You are living in an experiment.
In March of this year, the foreign-born or immigrant population in the U.S.—both legal and illegal—hit record highs.
- 51.6 million people in the U.S. are foreign-born
- That is more than 15 percent of the population of this country—higher than at any time in our nation’s history.
- Many consider these immigrants to be “workers,” but more than half of the immigrants who arrived since 2022 are not employed.
- And of the approximately 2.5 million recent arrivals who are not employed only about 8 percent say they are actively looking for work.
- Immigrants make up over a fifth of residents in California, New Jersey, New York, Texas, and Florida.
- But less populous states are also seeing unprecedented immigration growth, with immigrant populations growing by 40 percent or more in Delaware, North and South Dakota, and West Virginia.
An experiment is a test to discover if something works.
The numbers I’ve just described are a national experiment. And the American people are the guinea pigs.
We know this is an experiment—a test, for which we don’t know the outcome—because this level of immigration is new and different in at least three ways.
First, the scale. The amount of immigration we are experiencing is unlike anything our country has experienced before. The U.S. is home to more international migrants than any other country in the world, and more than the next four countries on the list combined. And in fact, no country in modern history has experienced numbers like these.

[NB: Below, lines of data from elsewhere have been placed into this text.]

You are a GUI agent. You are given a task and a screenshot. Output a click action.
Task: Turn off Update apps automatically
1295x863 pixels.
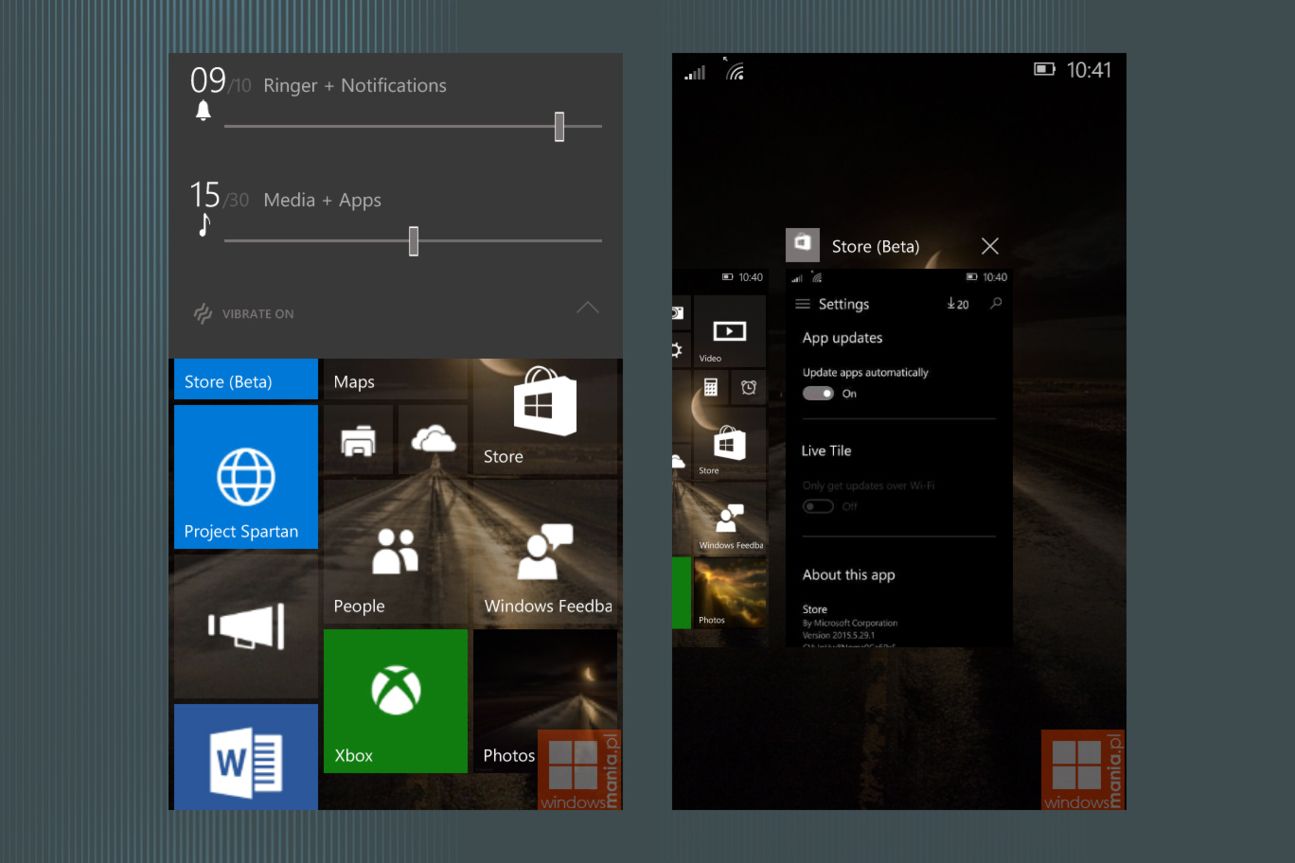point(818,393)
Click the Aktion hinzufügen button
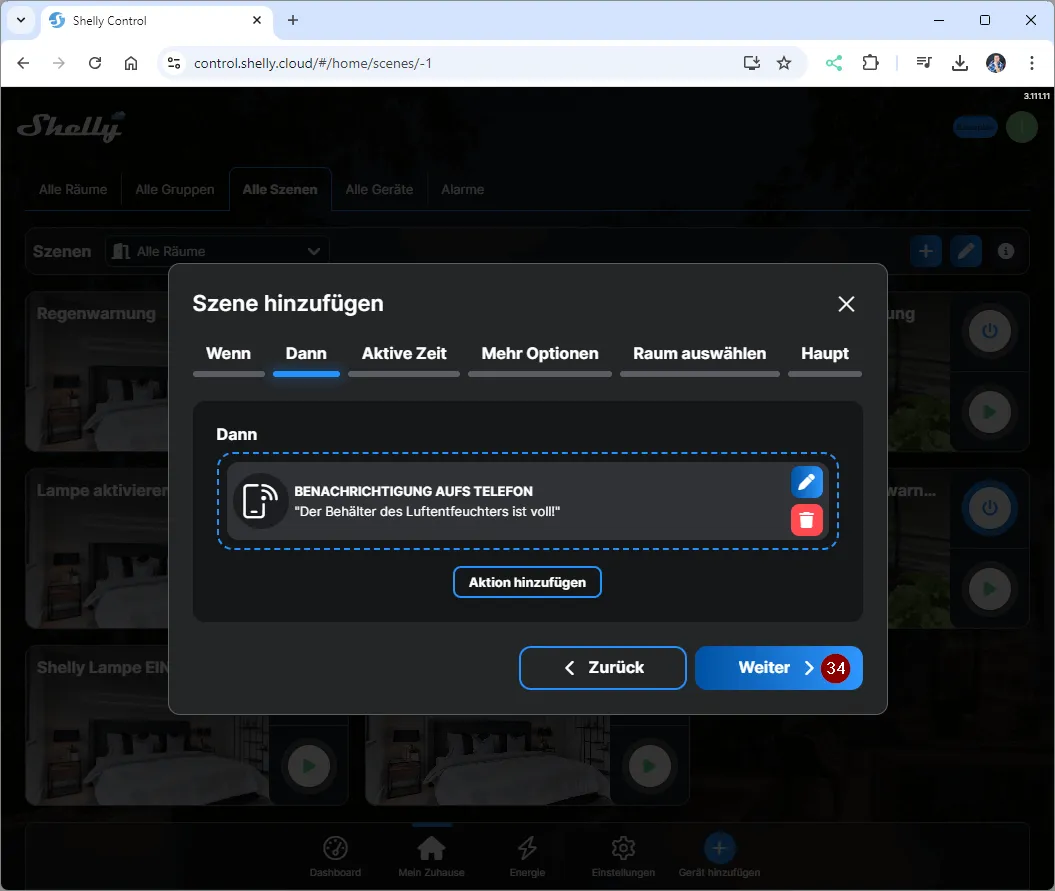This screenshot has height=891, width=1055. (527, 582)
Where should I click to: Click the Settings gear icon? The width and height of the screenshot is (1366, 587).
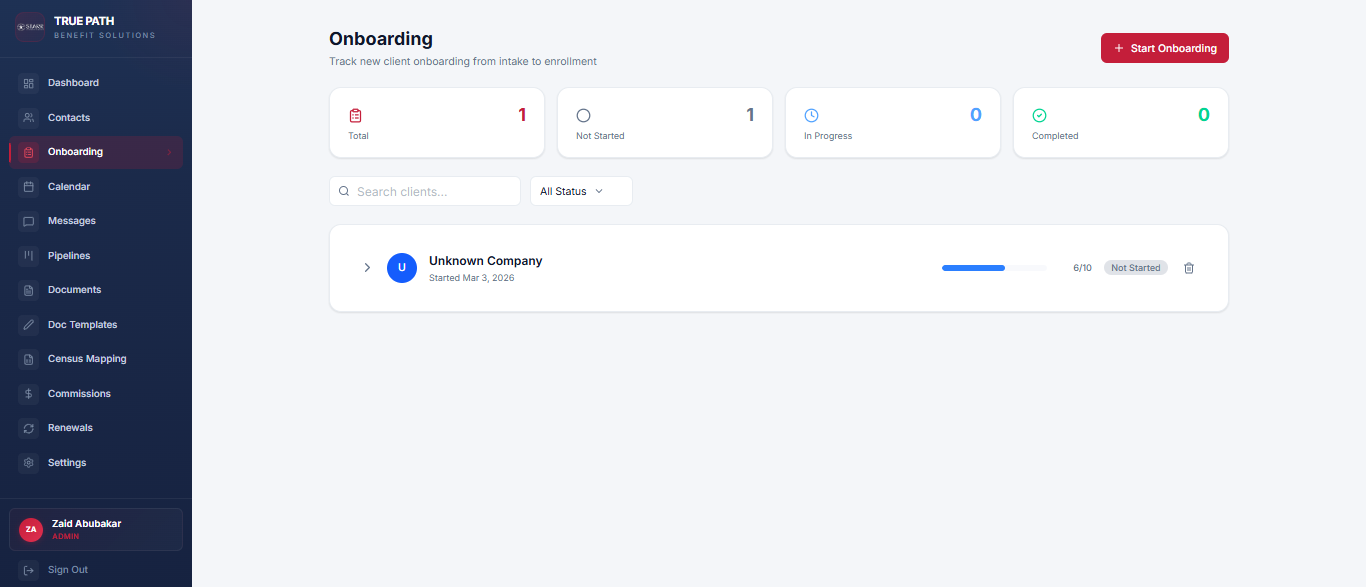[x=29, y=463]
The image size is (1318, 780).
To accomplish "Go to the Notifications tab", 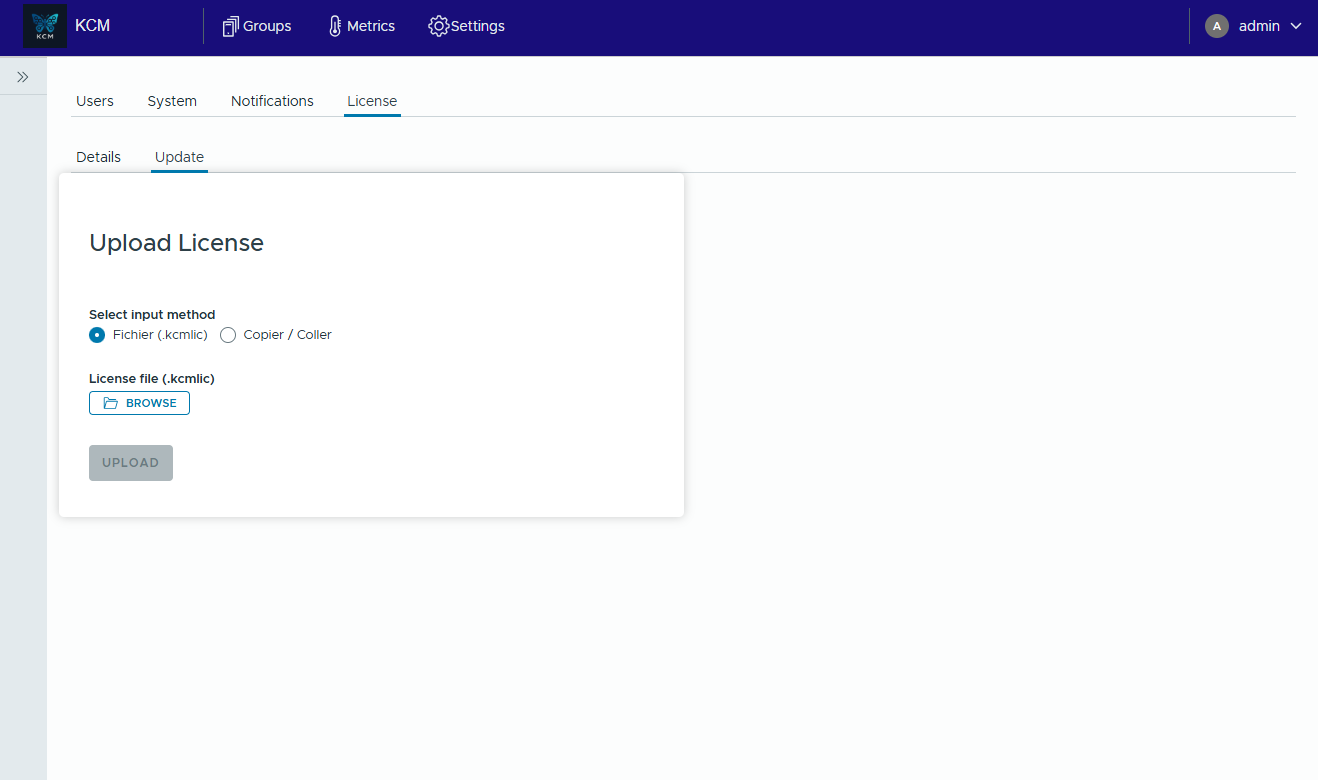I will 272,101.
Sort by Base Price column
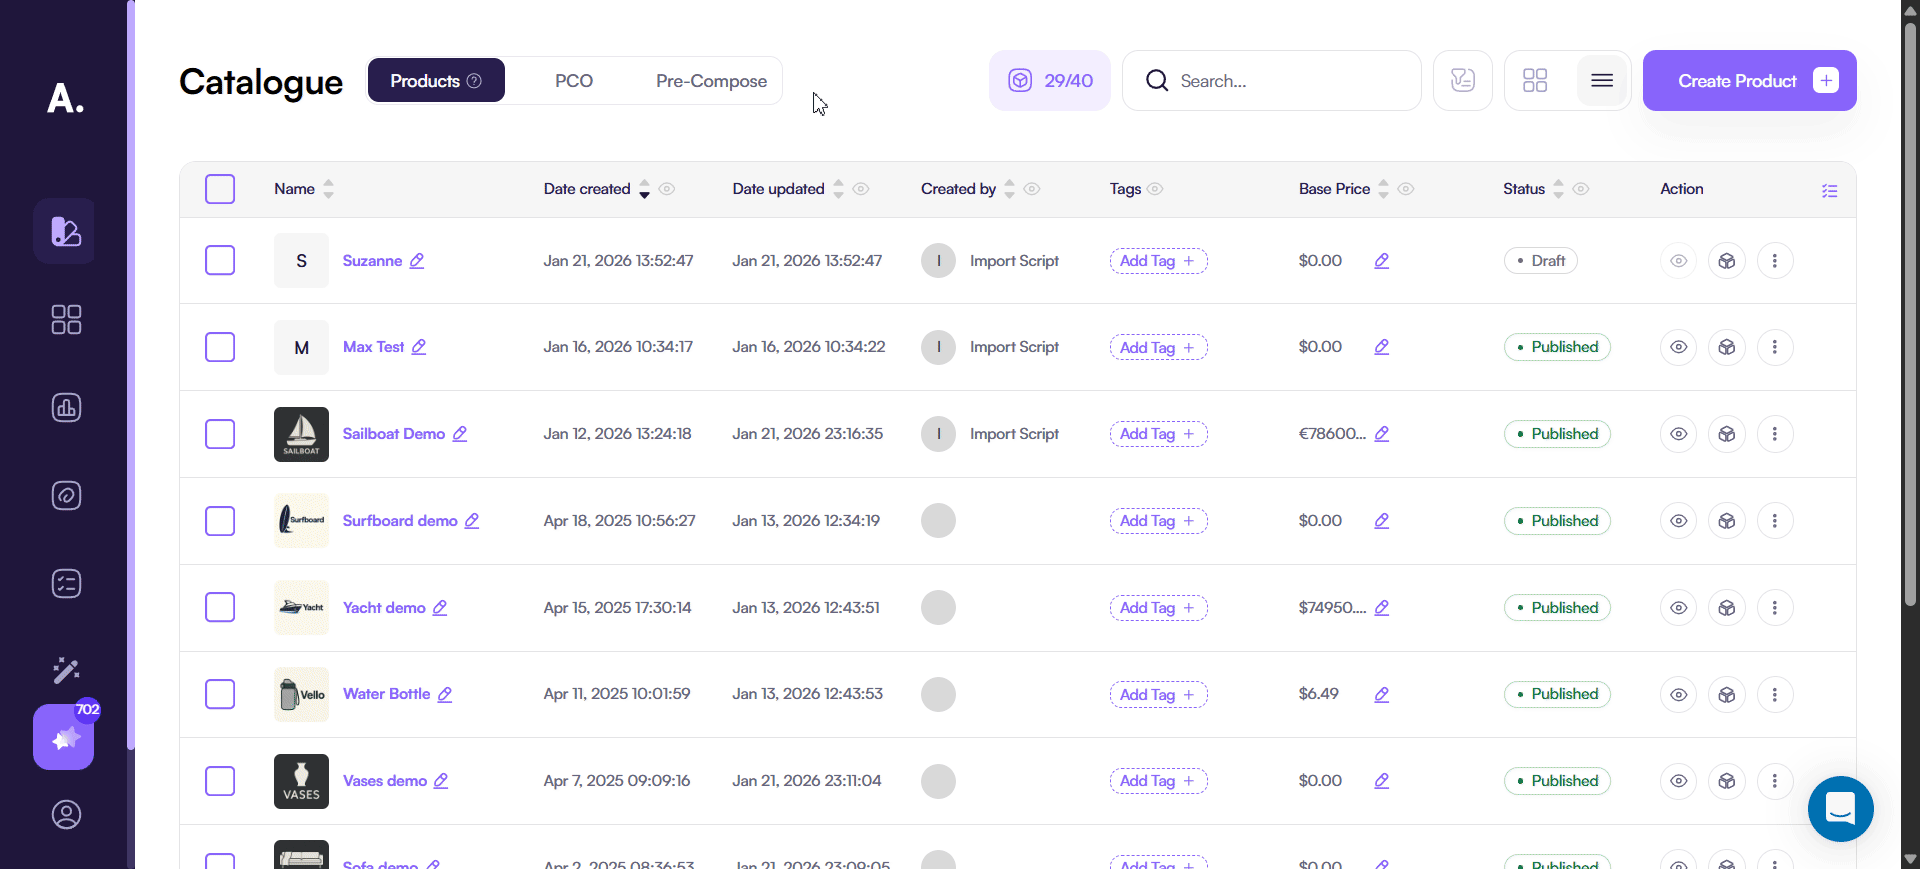The image size is (1920, 869). tap(1383, 189)
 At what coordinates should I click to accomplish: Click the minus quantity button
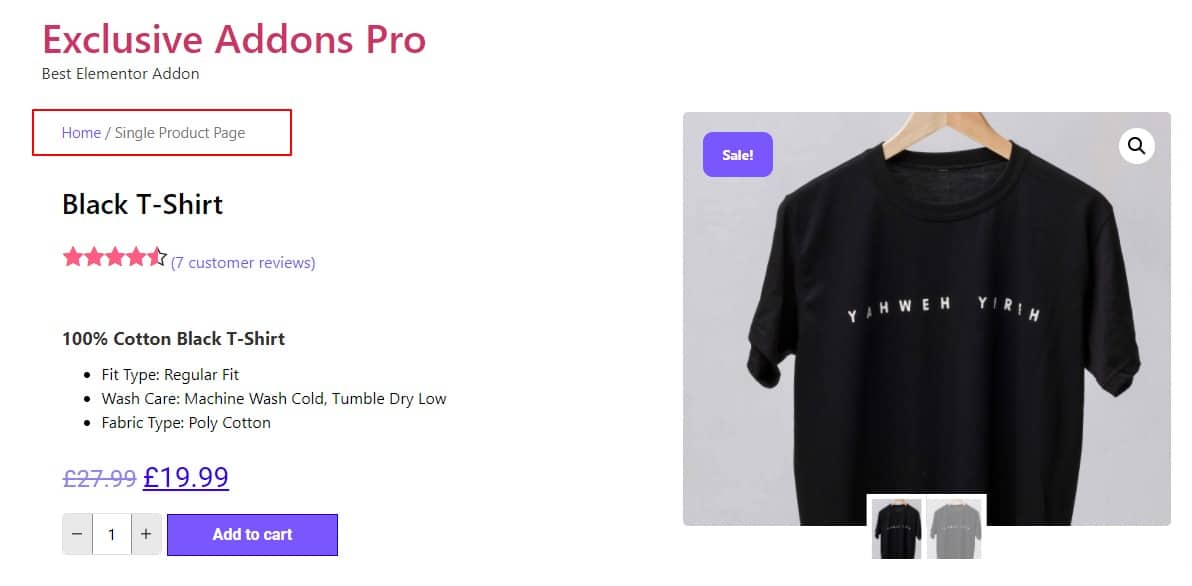pos(78,534)
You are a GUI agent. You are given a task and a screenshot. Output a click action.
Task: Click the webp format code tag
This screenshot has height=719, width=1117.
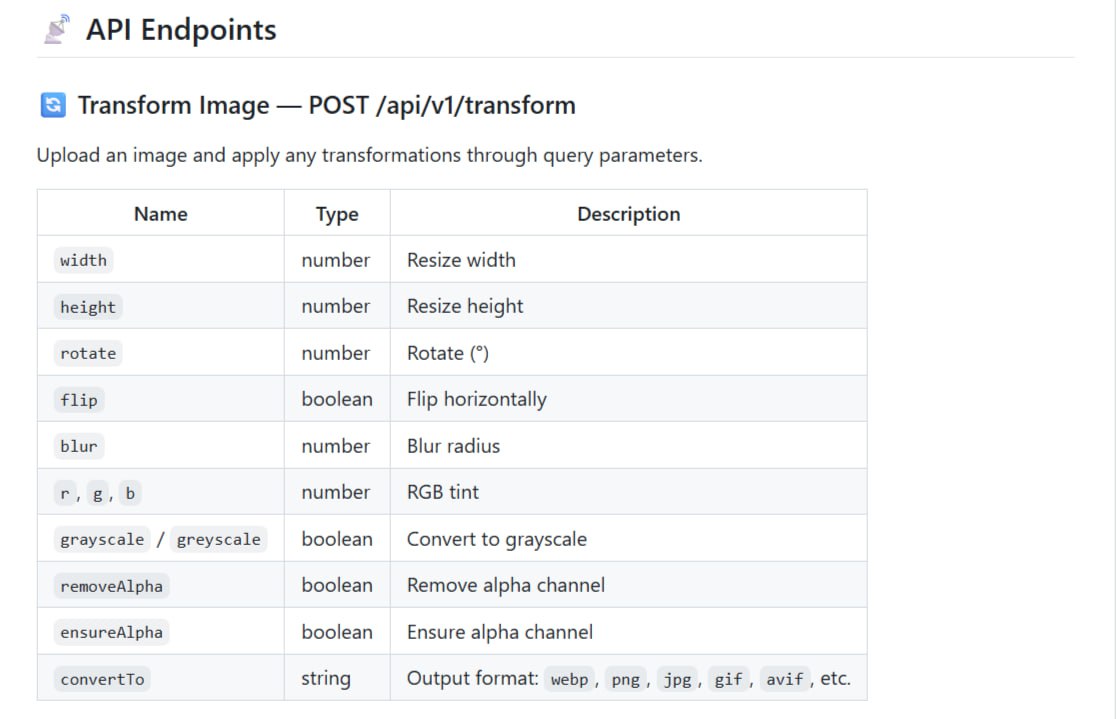569,679
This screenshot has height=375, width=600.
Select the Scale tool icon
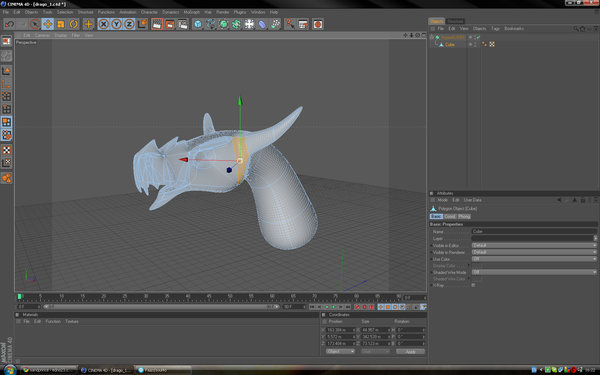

Second, the speed. Nine million aliens entered the country in all of the 1990s; now 10 million have entered during just the first three years of the Biden administration, with 58 percent of that increase coming as illegal immigration. This growth is far greater than even our government predictions would expect. The federal census data from 2020 predicted that the foreign-born population of the U.S. would not hit 15 percent until 2033. Yet it is 2024 and we have already surpassed that prediction.
Third, this wave of immigration is unprecedented in its diversity. Previous waves of immigration tended to come from particular parts of the world, that made absorption easier. But now, immigrants come from every corner of the globe, speak every language and dialect, worship every kind of god, and reflect every culture that exists on the planet.
And all of this matters because immigration can only be sustained when it can be assimilated. This is not a new idea—our Founders discussed and agreed on this point. As Jefferson put it: immigrants “should distribute themselves sparsely among the natives for quicker amalgamation.”